Los Angeles Film and TV Production Approached Lowest-Ever Levels Amid Strikes

Hollywood’s historic season of strikes decimated filming in Los Angeles, with the region recording close to the lowest production levels on record.

The decline marks the fourth consecutive quarterly shooting drop, capping off a year in which filming was blocked for over four months. Filming for TV shows, long a mainstay in Los Angeles, saw the steepest dip.

More from The Hollywood Reporter

The report from FilmLA reflects the last quarter that accounts for the strikes. The agency said that the three-month period from October to December saw 5,520 shoot days, which represents a roughly 36 percent decline from the same quarter last year. The work stoppages from the WGA and SAG-AFTRA concluded on Sept. 27 and Nov. 9 respectively.

FilmLA noted that the resolution of the strikes “came too late for production to pick up by year’s end,” though runaway production is also a factor. On-location filming in Los Angeles has been continuously declining since 2021 as productions increasingly elect to shoot in other states with more generous tax credits.

In a statement, FilmLA President Paul Audley said, “The pandemic year aside, we have to look very far back – farther back than permit records allow – to find a time when production levels stayed so low, for so long.”

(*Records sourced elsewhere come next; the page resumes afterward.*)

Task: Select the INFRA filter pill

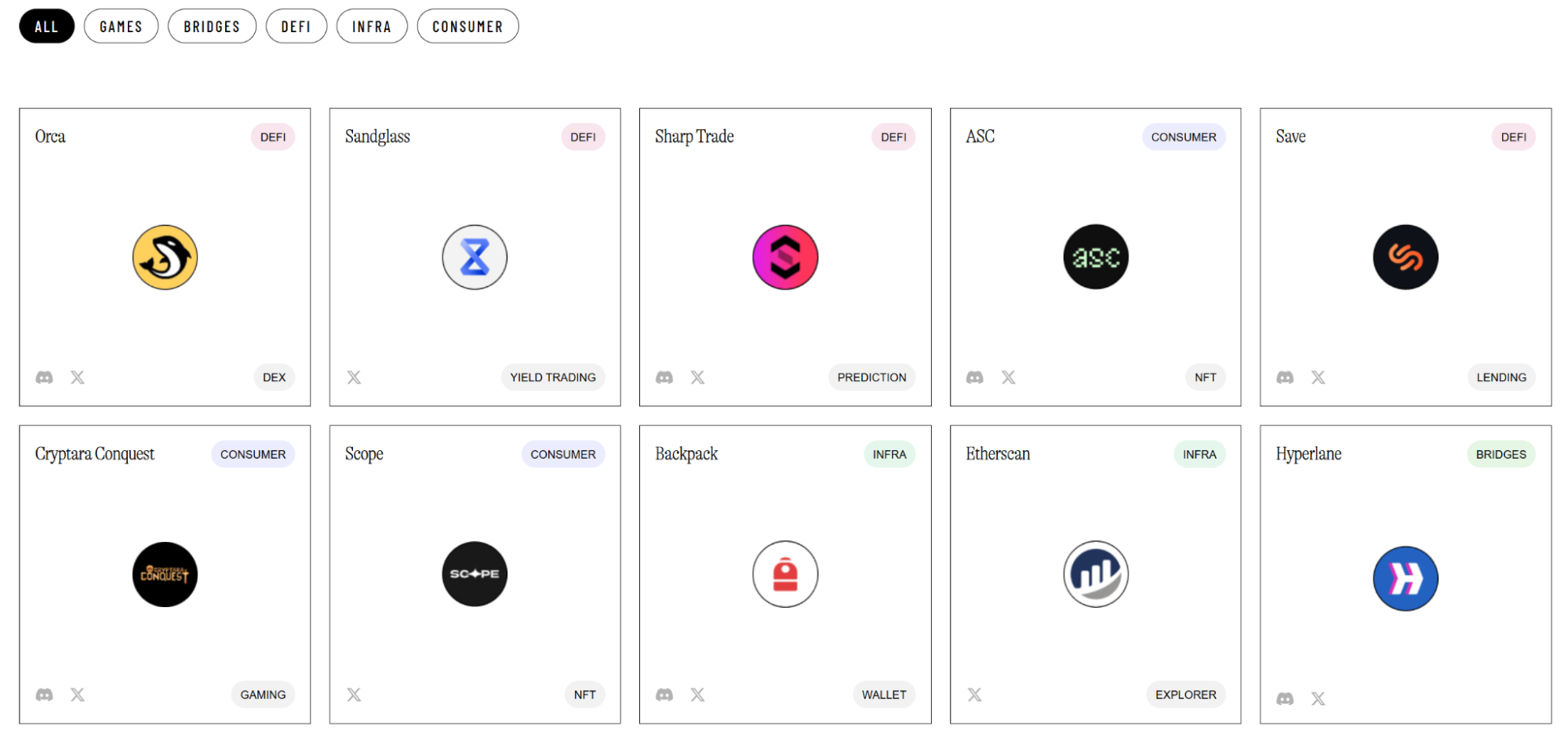Action: click(x=372, y=27)
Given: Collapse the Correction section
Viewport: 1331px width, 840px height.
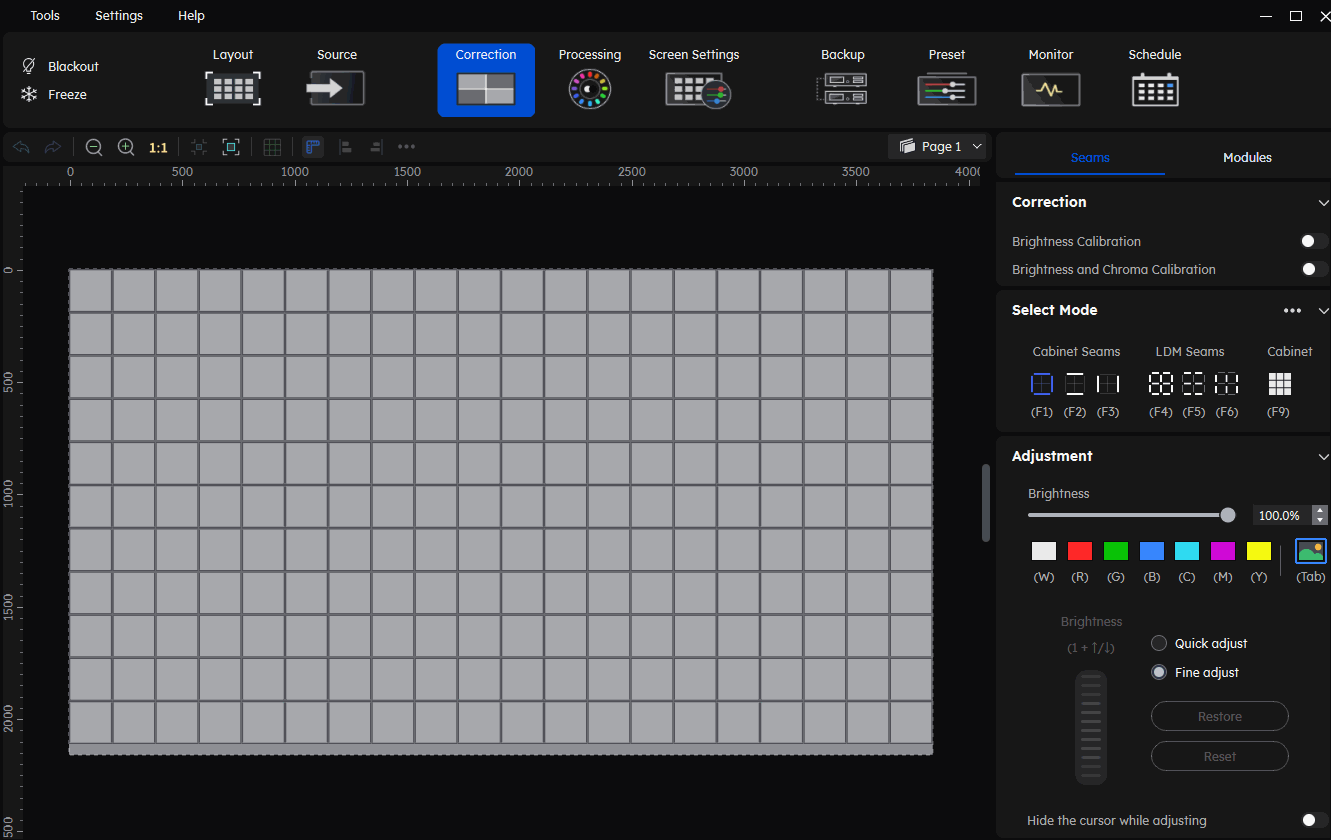Looking at the screenshot, I should (x=1323, y=203).
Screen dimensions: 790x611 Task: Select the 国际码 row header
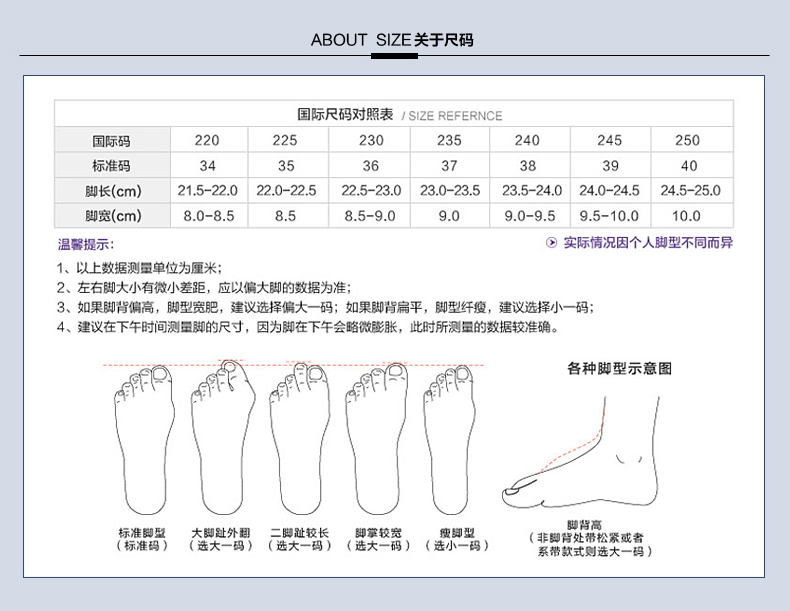tap(112, 141)
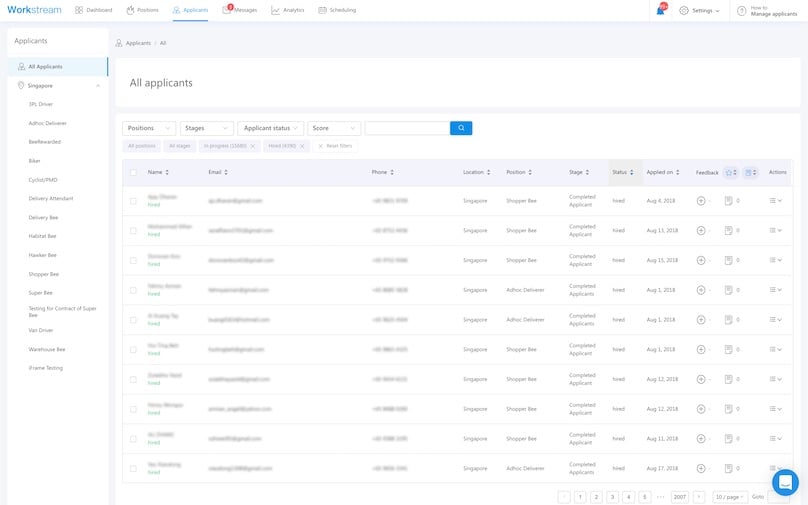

After the writers strike concluded, late night talks shows immediately returned in full force, with the hope that other scripted TV could return before the year’s end. But once able to resume filming at the start of the quarter, only a handful of returning series attempted to shoot new episodes. TV production posted just 1,707 shoot days — a 54 percent decline from same period last year. Overall, filming for the category was down nearly 44 percent.

In an analysis of scripted production, FilmLA found last year that Los Angeles remains the top filming location in the country for scripted content but that growth in the region’s total shooting levels remained flat from 2021 to 2022. Other areas, like Georgia and the U.K. meanwhile, saw considerably more growth.

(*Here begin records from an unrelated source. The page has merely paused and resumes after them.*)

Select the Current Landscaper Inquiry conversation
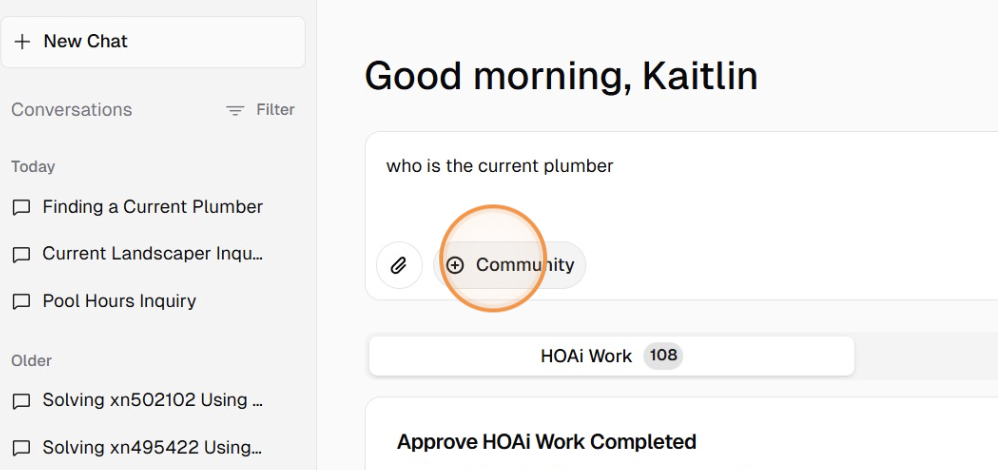 pos(152,254)
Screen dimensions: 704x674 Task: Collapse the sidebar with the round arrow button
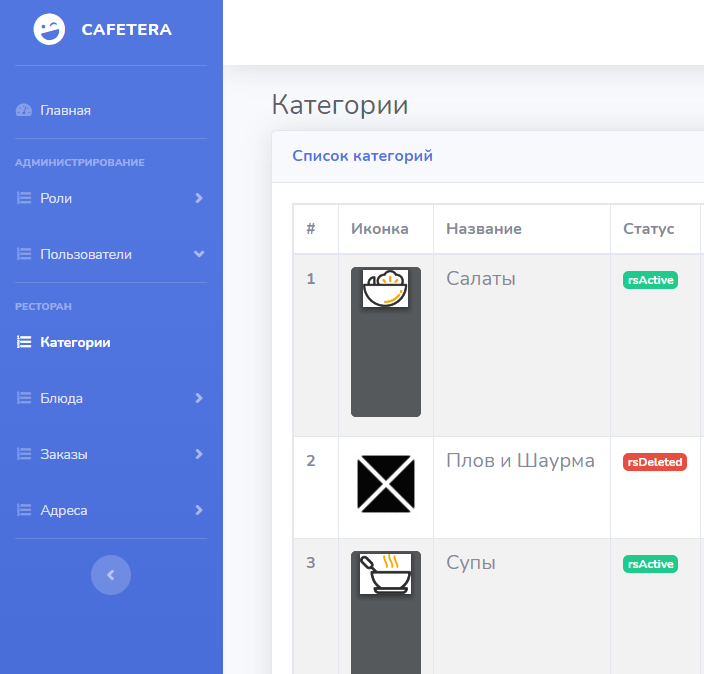(x=111, y=575)
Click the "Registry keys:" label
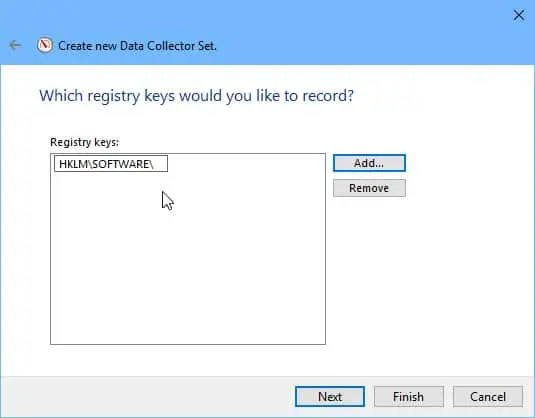535x418 pixels. click(x=84, y=142)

Most shooting for TV projects came from reality series. Though it posted figures reflecting a 28 percent drop-off for the year, it comprised roughly 76 percent of all shooting. Local reality productions included Dancing with the Stars (ABC), Death in the Dorms (Hulu), Master Chef (Fox), Selling Sunset (Netflix) and Murder in the Heartland (Investigation Discovery).

Production for dramas and comedies were far and few in between, logging a 91 percent and 86 percent decline respectively. Dozens of projects selected to receive tax credits to shoot in California, however, are expected to restart in January. The shows expected to start filming the soonest: Loot (Apple TV+), The Family Business (BET+), Quantum Leap (NBC), The Rookie (ABC), S.W.A.T. (CBS), and Unstable (Netflix).

Feature film production similarly plunged, with a roughly 57 percent decrease to 323 shoot days compared to the same period last year. Most titles that filmed during the summer were smaller, independent productions, among others that were greenlighted under SAG-AFTRA interim agreements. They included Hurricana, Shell and Starstruck.

Even as production resumes, Audley cautions, “We’ll remain in uncharted territory.” He adds, “We have months to go before we can describe what the new normal looks like for filming in LA.”

And while they were unaffected by the strikes, filming for web and TV commercials continued to slip last quarter, with close to a ten percent year-over-year decline. Production for smaller, lower-cost shoots such as still photography, documentaries and music videos also decreased, finishing more than 20 percent down for the year.